Ах, да, всё случилось прямо здесь. Пол до сих пор не до конца отмылся от ее мерзкой сукровицы.
«Да подними ты повыше правый угол!» - ее ворчание щекотало уши до боли, когда я прибивал очередную нужную ей полочку к стене: «Руки у тебя из одного места растут. Только и знаешь, что валяться на диване, да каракули свои выводить. Зачем я вообще замуж за тебя, такого обалдуя, вышла? Всю жизнь мне испортил…»
Моя рука с зажатым в ней молотком непроизвольно опустилась вниз. Полка грохнулась следом, оставив вмятину на линолеуме. Я честно хотел уйти.

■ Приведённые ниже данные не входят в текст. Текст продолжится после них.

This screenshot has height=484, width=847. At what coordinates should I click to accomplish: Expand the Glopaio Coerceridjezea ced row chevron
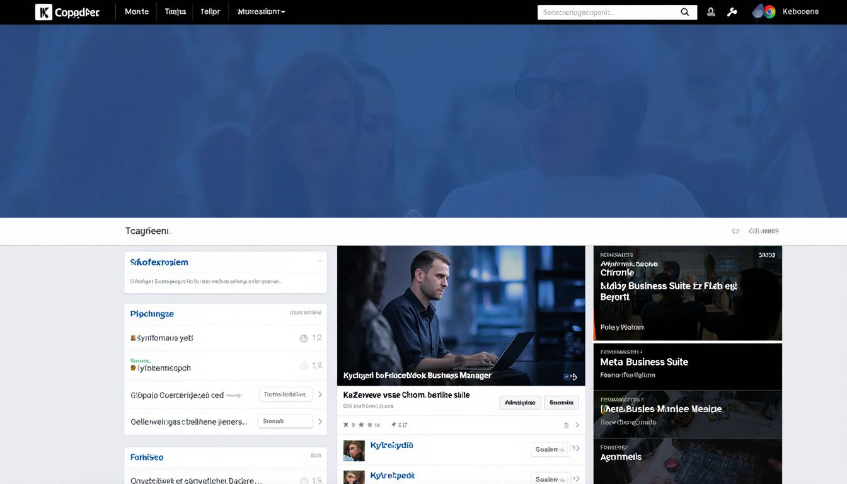pos(320,395)
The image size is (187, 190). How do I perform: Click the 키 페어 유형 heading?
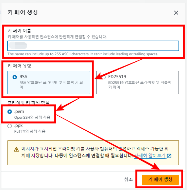[x=19, y=66]
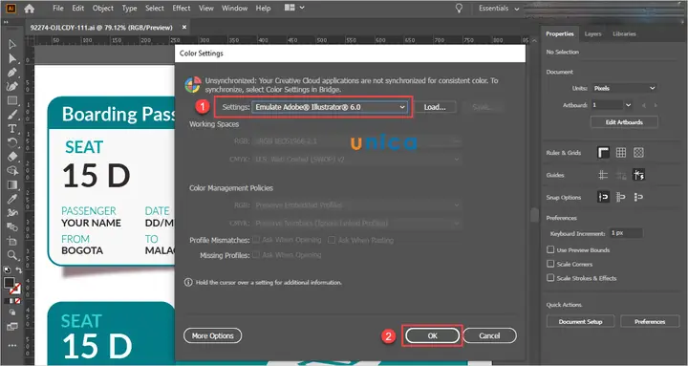Click the Home icon in top bar
The height and width of the screenshot is (366, 688).
click(30, 9)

«Я не договорила!» - заорав она схватила меня за руку. Молоток с размаху сам вонзился со всей силы ей в лицо. Один раз, второй, третий.
В ушах стучало: «Тук. Я-НЕ. Тук. ДО-ГО. Тук. ВО-РИ. Тук. ЛА.»
Все бы хорошо. Но она и после смерти не оставила меня в покое. Приходит ко мне каждую ночь во сне. В темноте. Она в моей голове. Мне кажется, что я схожу с ума. Но это же не так?
Тишина. Дети спят. И мне надо хоть немного поспать.
Спать.
Я возвращаюсь к своему мокрому матрасу. Падаю на спину и закрываю глаза.
Дззз. Дззз. Дззз. Завибрировал на прикроватной тумбочке мой телефон. Беру его в руки. Щурюсь. Сон?
На экране высвечивается: ЖЕНА.
Точно сон…
- Алло? – мой голос хрипит то ли спросонок, то ли от страха.
- Последнее слово все равно будет за мной. Я не договорила, - хрипит трубка на полу. Я задыхаюсь и думаю лишь о том, кто отвезет завтра детей в школу?